Indiana U CS TR340.ps.Z(167K)
TR 340 Gregory J. E. Rawlins. The new publishing: Technology's impact on the publishing industry over the next decade. (Nov. 1991). 68pgs

When parsing ordinary index files, the content descriptions are opaque to the indexer (as are the files containing the documents themselves.) Some sites employ more specific formats, such as the format employed by the UNIX program refer or defined by [RFC1357], more structure is provided and therefore the resulting entries can be formatted more nicely. After culling from the sites, all entries are placed in an master index file.

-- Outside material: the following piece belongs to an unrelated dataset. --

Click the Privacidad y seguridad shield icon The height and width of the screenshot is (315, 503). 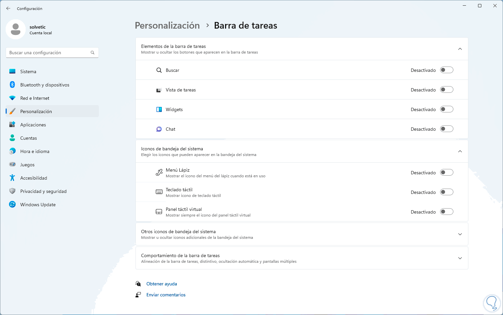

The search engine was designed for lightweight simplicity and power; termed Simple Index Keyword Search or SIKS, it accepts multiple keywords (actually regular expressions) and returns items ordered by how many expressions each matched. This search is flexible for users familiar with regular expressions, but does not employ pre-constructed tables such as those employed by [Wais]; such an engine could be employed without altering UCSTRI's essential design.

A sample query might be a search for information about Knuth's work with sandwich theorems via specifying keywords sandwich theorem knuth. The results are shown below.


Figure showing results from a sample query


Results

UCSTRI's structure has permitted it to grow reasonably rapidly; as of this writing, it indexes 9,766 items at 177 different sites throughout the network world (although there are inevitably some items which are duplicates, errors, or otherwise not useful.) The resulting index file, about 6.2 megabytes in size, is small enough to manage easily. Although active participation on the part of indexed sites is unneeded, some sites have become interested in UCSTRI and design their FTP archive with it in mind.

Between March 18 and September 11, UCSTRI received 119,630 queries originating from 21,053 distinct IP addresses. The two graphs below show where these figures came from and when they arrived. These figures only include actual searches on the database, not connections to view the search cover page or information about the service. A number of hosts could not be resolved by the Domain Name System; they are listed as DNS failures.


Figures showing top-level domains of queries and frequencies of queries over time


UCSTRI is a reasonably old and mature service as WWW services go; it first came online in May of 1993. Use is somewhat volatile, particularly as the large segment of academic users ebbs and flows during the summer, and the esoteric nature of much technical information limits the audience of serious users.

Stability is always a problem for network services, and certainly is for UCSTRI. The service is not formally supported in any way; it is administered as a hobby and run with machine resources donated by the Indiana University Computer Science department. We now have a mirror site in Japan, but in general no provisions exist for effectively distributing the current system.

The lack of active participation by information providers causes frequent maintenance problems due to changing circumstances; frequently a file format will change, an FTP server will move, or a filename will change from Index to Index-1994.

The synopsis is that UCSTRI is a hack that works for now. The maintenance required is relatively high; supporting the service as it could be supported would probably take 8-10 hours a week (in practice, the support it gets is somewhat irregular.)


UCSTRI and other indexers

Rik Harris's WAIS index of abstracts [Harris] provided some of the first broad search functionality. Unfortunately, its interface does not provide hypertext links to the final content when available online. Its list of sites, however, was invaluable in constructing UCSTRI.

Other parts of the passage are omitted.